Like other Monuments to Slavery, Bradenton’s monument was erected at the height of Jim Crow in the South by the dementia-addled wenches of the Daughters of the Confederacy.
Now the Manatee County Commission wants to re-install the monolith using the same old bogus justifications of historical value. The only new twist involves a new justification that installing a Monument to Slavery will somehow remind people of the Bad Old Days, thus preventing racism and bigotry: the “history repeating itself” excuse.
What changed since the monuments removal in 2017?
The voters stuffed the county commission with right-wing Christofascists wannabes, all disciples of the Dark Fuhrer in the Florida governor’s mansion, Ron DeFascist. (The county even named a new park after the governor.)
This is no surprise to Bradenton residents. Glorifying a dark, blood-stained past is part of Manatee County’s culture. Starting in 1939, residents formed the Hernando DeSoto Historical Society, based on a federally-funded commission to make a Best Guess where the Spanish conquistador and his raiding party of cut-throats landed in Florida.
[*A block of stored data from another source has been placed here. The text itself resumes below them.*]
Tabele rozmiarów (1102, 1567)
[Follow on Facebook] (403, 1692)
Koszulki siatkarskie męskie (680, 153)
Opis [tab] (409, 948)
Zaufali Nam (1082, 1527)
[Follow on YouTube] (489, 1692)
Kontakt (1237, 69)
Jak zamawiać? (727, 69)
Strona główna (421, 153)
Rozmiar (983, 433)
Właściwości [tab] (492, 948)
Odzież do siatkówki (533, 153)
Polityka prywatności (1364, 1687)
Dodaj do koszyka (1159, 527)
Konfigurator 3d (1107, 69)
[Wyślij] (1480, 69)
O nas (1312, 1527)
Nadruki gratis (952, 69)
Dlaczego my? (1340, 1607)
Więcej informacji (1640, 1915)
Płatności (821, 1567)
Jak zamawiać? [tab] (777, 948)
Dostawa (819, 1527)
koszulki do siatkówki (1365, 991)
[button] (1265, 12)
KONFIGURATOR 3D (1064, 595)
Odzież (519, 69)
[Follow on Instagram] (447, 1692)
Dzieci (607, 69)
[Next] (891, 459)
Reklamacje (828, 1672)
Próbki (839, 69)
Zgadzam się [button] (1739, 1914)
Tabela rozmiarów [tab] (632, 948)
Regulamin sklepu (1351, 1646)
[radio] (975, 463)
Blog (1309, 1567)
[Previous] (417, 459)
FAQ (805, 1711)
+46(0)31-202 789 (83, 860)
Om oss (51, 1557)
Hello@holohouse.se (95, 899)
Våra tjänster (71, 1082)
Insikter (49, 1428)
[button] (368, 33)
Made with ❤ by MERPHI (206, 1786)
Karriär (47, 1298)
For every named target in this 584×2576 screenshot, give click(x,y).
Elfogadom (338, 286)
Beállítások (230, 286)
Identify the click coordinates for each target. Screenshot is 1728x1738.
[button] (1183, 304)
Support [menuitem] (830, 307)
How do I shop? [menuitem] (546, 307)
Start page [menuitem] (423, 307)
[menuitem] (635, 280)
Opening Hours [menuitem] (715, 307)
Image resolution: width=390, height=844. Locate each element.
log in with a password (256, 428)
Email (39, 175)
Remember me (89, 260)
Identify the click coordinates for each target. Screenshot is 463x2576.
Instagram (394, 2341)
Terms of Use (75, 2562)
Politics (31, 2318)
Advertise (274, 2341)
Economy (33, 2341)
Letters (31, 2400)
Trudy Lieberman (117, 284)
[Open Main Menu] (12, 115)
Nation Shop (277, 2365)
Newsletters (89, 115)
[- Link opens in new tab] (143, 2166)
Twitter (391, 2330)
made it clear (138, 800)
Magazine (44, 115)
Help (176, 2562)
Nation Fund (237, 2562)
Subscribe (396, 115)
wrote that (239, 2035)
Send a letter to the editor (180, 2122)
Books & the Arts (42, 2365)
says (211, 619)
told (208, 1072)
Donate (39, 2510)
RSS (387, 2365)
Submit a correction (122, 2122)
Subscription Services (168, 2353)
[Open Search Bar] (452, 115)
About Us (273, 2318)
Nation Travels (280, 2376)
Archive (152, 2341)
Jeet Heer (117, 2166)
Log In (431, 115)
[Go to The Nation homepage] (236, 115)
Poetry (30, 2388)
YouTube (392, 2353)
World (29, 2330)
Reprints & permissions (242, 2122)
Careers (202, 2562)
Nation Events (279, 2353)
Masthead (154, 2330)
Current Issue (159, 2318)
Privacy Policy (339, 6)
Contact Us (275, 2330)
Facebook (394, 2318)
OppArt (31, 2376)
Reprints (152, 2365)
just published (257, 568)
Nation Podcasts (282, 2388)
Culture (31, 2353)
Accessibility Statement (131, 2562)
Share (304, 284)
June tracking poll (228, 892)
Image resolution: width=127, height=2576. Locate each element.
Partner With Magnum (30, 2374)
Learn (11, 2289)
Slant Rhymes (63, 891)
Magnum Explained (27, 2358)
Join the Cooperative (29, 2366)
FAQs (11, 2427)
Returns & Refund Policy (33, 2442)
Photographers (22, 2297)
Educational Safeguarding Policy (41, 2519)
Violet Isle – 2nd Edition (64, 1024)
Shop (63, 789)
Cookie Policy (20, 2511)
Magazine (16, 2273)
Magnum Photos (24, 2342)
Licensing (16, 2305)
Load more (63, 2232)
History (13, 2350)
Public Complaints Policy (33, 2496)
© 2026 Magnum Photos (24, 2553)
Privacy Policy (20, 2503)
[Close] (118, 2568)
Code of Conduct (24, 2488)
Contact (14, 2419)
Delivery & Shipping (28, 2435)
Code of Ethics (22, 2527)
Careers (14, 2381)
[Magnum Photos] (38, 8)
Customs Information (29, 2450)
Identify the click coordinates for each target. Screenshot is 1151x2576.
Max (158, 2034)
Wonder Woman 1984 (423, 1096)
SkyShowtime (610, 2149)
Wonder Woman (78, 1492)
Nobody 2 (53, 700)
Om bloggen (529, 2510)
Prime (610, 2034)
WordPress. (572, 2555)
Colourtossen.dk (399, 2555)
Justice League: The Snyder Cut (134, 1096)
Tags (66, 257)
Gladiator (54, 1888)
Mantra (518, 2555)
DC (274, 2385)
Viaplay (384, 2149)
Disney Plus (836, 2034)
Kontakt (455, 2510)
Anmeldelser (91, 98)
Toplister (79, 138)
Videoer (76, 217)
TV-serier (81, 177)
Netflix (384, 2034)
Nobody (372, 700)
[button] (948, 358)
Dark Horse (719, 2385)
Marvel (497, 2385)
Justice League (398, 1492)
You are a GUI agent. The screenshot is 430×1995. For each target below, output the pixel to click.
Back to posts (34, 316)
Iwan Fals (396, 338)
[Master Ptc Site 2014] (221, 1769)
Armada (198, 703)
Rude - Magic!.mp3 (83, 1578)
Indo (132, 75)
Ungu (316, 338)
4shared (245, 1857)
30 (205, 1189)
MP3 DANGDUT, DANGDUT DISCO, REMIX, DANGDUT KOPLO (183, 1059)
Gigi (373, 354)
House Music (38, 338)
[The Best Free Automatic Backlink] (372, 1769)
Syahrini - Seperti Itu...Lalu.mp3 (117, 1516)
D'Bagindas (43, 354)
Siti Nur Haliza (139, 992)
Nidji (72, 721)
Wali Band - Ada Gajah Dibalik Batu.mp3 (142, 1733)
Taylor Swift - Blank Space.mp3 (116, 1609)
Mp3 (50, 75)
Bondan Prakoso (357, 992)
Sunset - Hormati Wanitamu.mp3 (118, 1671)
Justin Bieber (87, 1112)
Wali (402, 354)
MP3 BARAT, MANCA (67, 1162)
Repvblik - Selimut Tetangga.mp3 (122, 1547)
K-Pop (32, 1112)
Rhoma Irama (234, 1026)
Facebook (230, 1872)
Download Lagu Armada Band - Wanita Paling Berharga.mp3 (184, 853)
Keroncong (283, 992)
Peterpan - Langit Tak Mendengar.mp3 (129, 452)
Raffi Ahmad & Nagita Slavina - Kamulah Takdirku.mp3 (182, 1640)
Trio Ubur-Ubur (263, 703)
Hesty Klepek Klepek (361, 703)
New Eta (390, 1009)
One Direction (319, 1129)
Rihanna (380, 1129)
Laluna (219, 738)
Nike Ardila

The Swanson Commission guessed it might have been near the mouth of the Manatee River in Manatee County.
Every year, a parade is sponsored by the Hernando DeSoto Historical Society, a collection of bourgeois White guys with too much money and free time. Under the guise of “enriching” the community, they get to put on glorified Halloween costumes and parade through the city tossing cheap shiny beads to the masses. The event ends with the conquistadors “capturing” the City of Bradenton — sans the slaughter of Native Americans.
The history of DeSoto’s bloody journey through the southeast United States in the 1500s is conveniently overlooked, as is the obvious similarity to Germany’s Lebensraum activities during the 1930s and 40s in Europe. DeSoto and Henrich Himmler share quite a few traits:
- Both wanted to steal foreign land for a European power.
- Both served an absolute ruler.
- Both believed the indigenous people were inferior humans, although DeSoto referred to them as savages and Himmler called them Untermensch, sub-human.
- Both ordered massacres of these inferior humans.
- Both believed god was on their side.
It’s all part of the Flori-Duh political clown circus that stretches from Tallahassee to the realm of the Orange Emporer of Mar-A-Loco.
But at least it doesn’t snow. There is that.